A letter up for auction at Sotheby's in London shows an 18th-century Irish wine merchant duped the British authorities in Dublin Castle by giving them "vile plonk" instead of high-quality Burgundy.
The letter, which is written by an archbishop to the secretary of a lord lieutenant, is part of a collection of correspondence which reveals what the British administration came up against while trying to govern Ireland.
According to the Irish Times, in the summer of 1751, Dublin officials were preparing for the arrival from London of Lionel Cranfield Sackville, the duke of Dorset and the newly-appointed lord lieutenant of Ireland.
The Church of Ireland Archbishop of Armagh, George Stone, was sent to check out the “lodgings” in Dublin Castle for the duke and the wine cellar.
Stone arranged a wine tasting and discovered that the castle had been duped by a dodgy merchant. The wine supplied was “a vile infamous mixture” and “fundamentally bad." The archbishop determined that the castle had been “scandalously abused."

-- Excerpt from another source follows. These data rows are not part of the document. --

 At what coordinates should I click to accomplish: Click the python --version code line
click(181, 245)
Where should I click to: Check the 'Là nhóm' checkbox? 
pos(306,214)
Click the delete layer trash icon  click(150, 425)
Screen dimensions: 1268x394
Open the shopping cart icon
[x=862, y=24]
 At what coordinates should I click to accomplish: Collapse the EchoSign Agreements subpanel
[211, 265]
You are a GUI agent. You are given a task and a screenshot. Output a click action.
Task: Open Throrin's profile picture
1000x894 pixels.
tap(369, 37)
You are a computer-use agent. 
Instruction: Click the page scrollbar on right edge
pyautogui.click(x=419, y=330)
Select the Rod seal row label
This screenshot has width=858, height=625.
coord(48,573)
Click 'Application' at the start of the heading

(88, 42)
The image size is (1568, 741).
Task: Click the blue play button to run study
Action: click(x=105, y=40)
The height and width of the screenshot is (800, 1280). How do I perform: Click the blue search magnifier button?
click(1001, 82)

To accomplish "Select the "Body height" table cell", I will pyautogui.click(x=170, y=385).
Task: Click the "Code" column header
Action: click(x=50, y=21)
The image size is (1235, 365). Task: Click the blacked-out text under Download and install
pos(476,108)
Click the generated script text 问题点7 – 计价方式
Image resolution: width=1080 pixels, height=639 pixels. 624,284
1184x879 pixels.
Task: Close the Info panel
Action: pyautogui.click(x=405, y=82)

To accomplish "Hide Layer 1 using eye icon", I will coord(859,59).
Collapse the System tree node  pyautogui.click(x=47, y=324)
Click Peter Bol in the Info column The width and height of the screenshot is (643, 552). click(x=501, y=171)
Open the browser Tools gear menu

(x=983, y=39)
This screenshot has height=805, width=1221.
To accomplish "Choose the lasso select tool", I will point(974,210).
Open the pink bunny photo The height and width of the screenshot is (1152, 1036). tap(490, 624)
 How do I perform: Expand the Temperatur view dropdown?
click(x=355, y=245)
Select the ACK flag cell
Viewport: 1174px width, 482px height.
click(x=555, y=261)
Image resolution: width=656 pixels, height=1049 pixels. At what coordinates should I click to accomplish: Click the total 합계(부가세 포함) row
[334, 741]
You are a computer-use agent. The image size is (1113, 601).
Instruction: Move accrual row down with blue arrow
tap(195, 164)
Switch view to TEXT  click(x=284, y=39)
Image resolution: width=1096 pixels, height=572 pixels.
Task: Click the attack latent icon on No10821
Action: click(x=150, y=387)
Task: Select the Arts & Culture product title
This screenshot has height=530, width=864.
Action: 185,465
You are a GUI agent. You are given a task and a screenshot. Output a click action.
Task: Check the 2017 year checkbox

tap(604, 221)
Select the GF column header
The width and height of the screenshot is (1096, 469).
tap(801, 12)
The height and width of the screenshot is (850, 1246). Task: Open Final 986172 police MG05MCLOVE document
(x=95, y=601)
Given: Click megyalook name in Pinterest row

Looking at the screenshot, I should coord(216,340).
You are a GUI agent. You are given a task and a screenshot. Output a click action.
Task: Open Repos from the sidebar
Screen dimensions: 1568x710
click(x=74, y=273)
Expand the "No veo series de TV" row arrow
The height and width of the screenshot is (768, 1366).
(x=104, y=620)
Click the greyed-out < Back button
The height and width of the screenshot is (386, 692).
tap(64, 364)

Stone described the contents of bottles “sealed with black wax, and falsely and impudently called Vin de Beaune” as “the worst, and is, indeed, as bad as the worst tavern could afford."
He discovered that “the four barrels of Burgundy are almost equally bad” and was “sure that no person will ever drink a second glass of either”.
He wasn't the only one who tasted the wine. He invited a select group of “eight or nine” to the tasting which turned into a “melancholy operation."
The archbishop wrote to the lord lieutenant’s secretary to tell “his grace” the “disagreeable news."
He said: “I am very apt to conclude the whole business has been dishonestly transacted. I am confident that not a drop of the wine, so-called, was ever in the province of Burgundy”.
The name of the fraudulent Dublin wine merchant who concocted the fraud was not recorded.
The letters will be sold in an auction of rare books and manuscripts at Sotheby’s on July 10th.